31 Jan /19

Introducing a Pioneer Interpreter of Korea to the West

Rare 1898’s edition of James Scarth Gale’s <i>Korean Sketches</i>, part of EVS Translations Book Museum
Rare 1898’s edition of James Scarth Gale’s Korean Sketches, part of EVS Translations Book Museum

EVS Translations has a love of languages that goes back centuries. If you visit our Offenbach or Bulgaria offices, you will find on display part of a growing collection of first edition dictionaries, grammar and historical books, among which a rare bird: a collection of essays about daily life in Korea in the 1890s; as seen and experienced by the Canada-born James Scarth Gale during his 9 year-long stay in the country.
Korean Sketches, Preface: “Comparatively little has as yet been written that gives an idea of Korean life and character. After some nine years of intimate association with this quaintest and oldest of living races, I have put these sketches together, believing that they give a correct picture of the Hermit people as it is, and as it has been since the long forgotten days before our Anglo-Saxon race came into existence.”
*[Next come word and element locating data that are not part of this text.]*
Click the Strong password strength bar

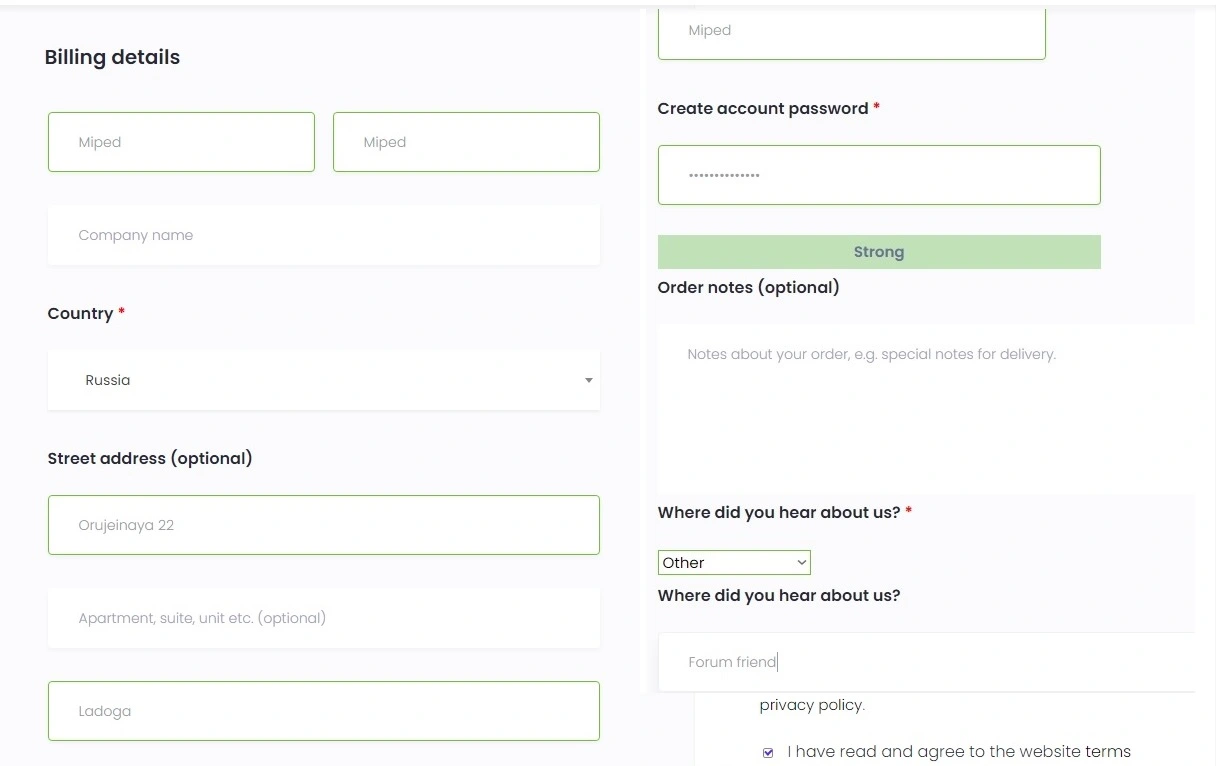tap(879, 252)
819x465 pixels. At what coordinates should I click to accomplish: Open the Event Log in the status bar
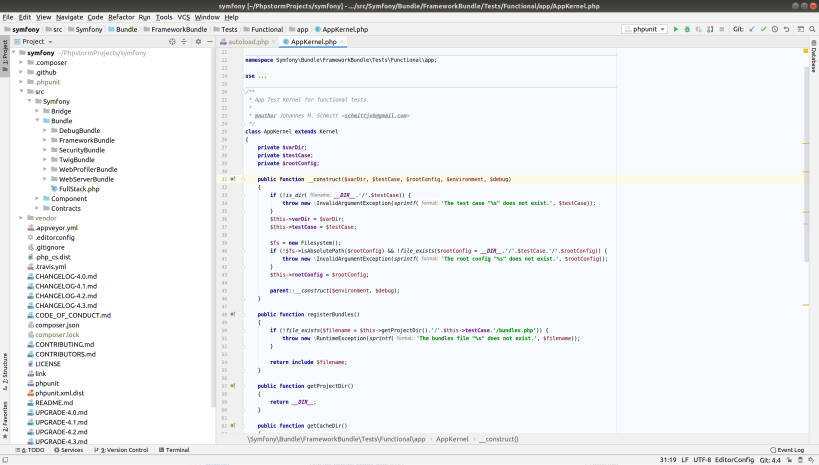tap(788, 450)
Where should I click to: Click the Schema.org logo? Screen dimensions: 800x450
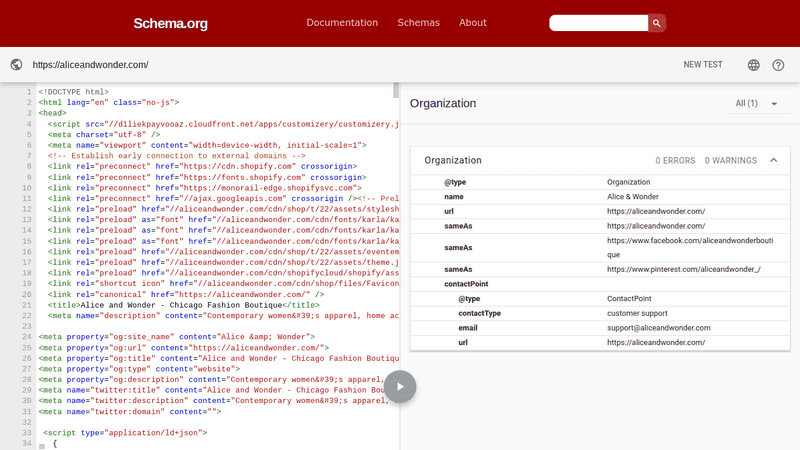(x=171, y=23)
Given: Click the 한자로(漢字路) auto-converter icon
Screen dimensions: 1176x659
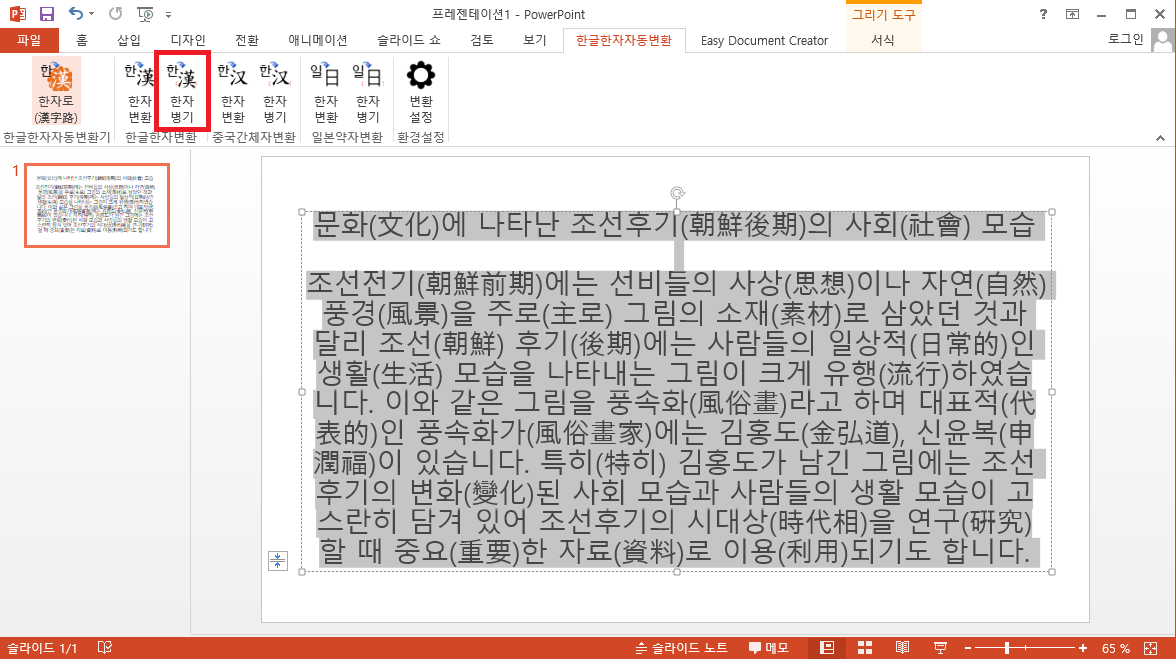Looking at the screenshot, I should (x=56, y=92).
In 1888, Gale was one of the first Westerners to arrive on the Korean peninsula (shortly after the signing of the first treaties of trade and diplomacy between Korea and the West) as a missionary with YMCA and to become a member of the “Board of Official Translators” of the Korean Bible.
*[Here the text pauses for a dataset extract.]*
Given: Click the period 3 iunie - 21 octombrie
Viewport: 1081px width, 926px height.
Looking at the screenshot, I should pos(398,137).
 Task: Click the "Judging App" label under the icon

In addition to translating the Bible and Christian literature into Korean, Gale published a Korean-English Dictionary (1897), a Korean Grammatical Forms (1903), and became the translator of the first work of Western literature to be printed in Korean (The Pilgrim’s Progress by John Bunyan).

As a Western missionary pioneer in Korea, to have explored the local history and culture, he became an important early Korean studies scholar to introduce the Korean linguistic and cultural richness to the West. His translation of Kim Man-jung’s (17th-century President of the Confucian College) novel of the times of the Tangs of China about 840 A.D, titled by Gale The Cloud Dream of the Nine, was the first literary work of Korean to be translated into English, and his History of the Korean People (1924-1926), revealing an appreciation of the Korean culture, was well received in the West World.
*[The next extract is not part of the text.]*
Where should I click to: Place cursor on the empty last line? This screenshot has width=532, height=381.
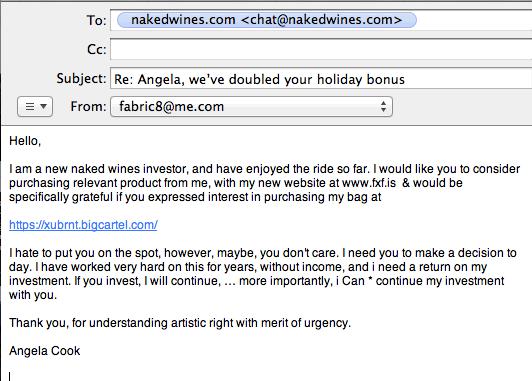[x=10, y=376]

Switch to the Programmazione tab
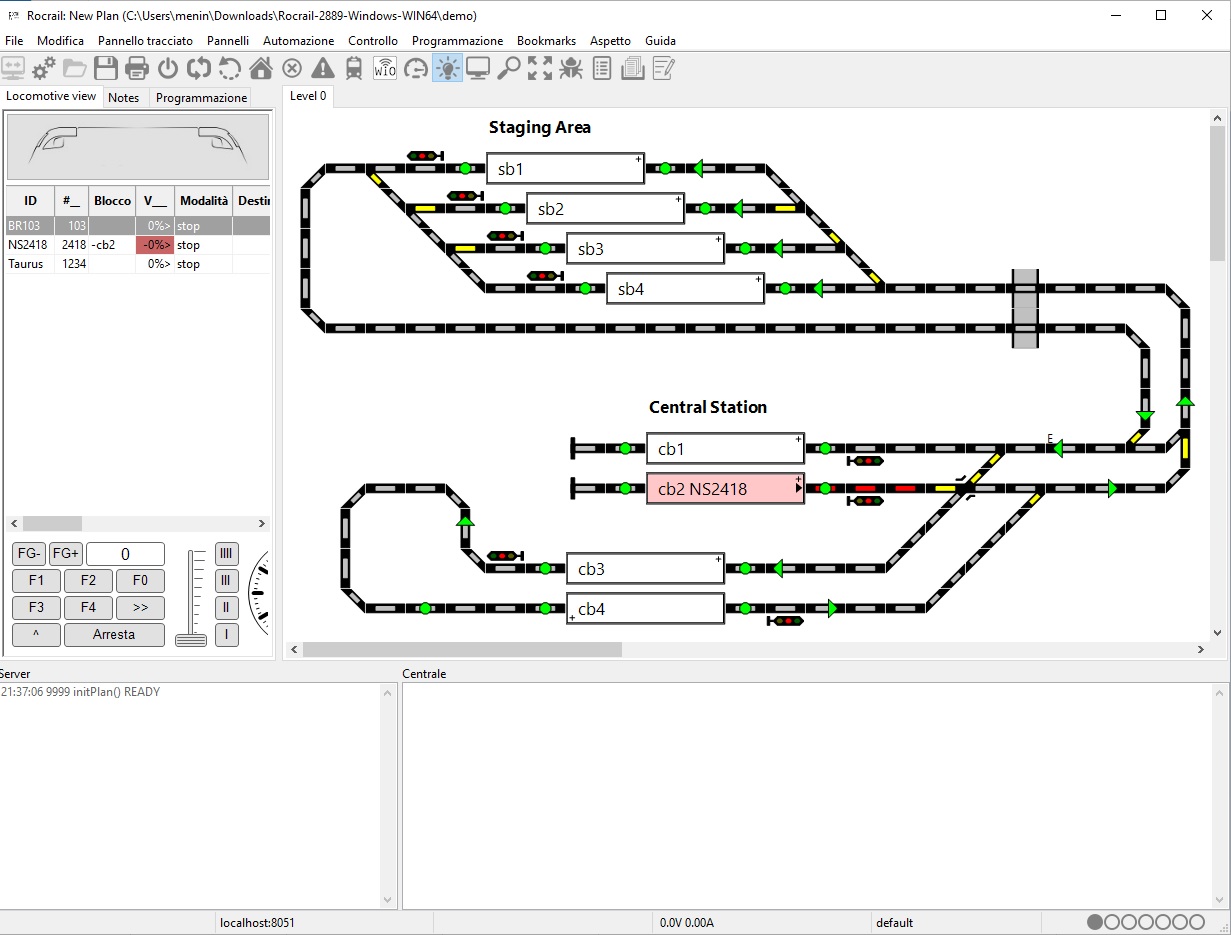[x=201, y=98]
James Scarth Gale further wrote articles and publications on Korean politics and modernisation, to let us end with the preface of his Korea in Transition (1909) work: “Korea has suddenly emerged from the unknown into the widely advertised of to-day”

The work is selected by scholars as part of the knowledge base of Korean civilization as we know it, and a rare 1898’s edition of Gale’s Korean Sketches is part of EVS Translations Book Museum, a collection of reference works highlights the importance of translating ideas and knowledge so that it can be shared globally for the benefit of all.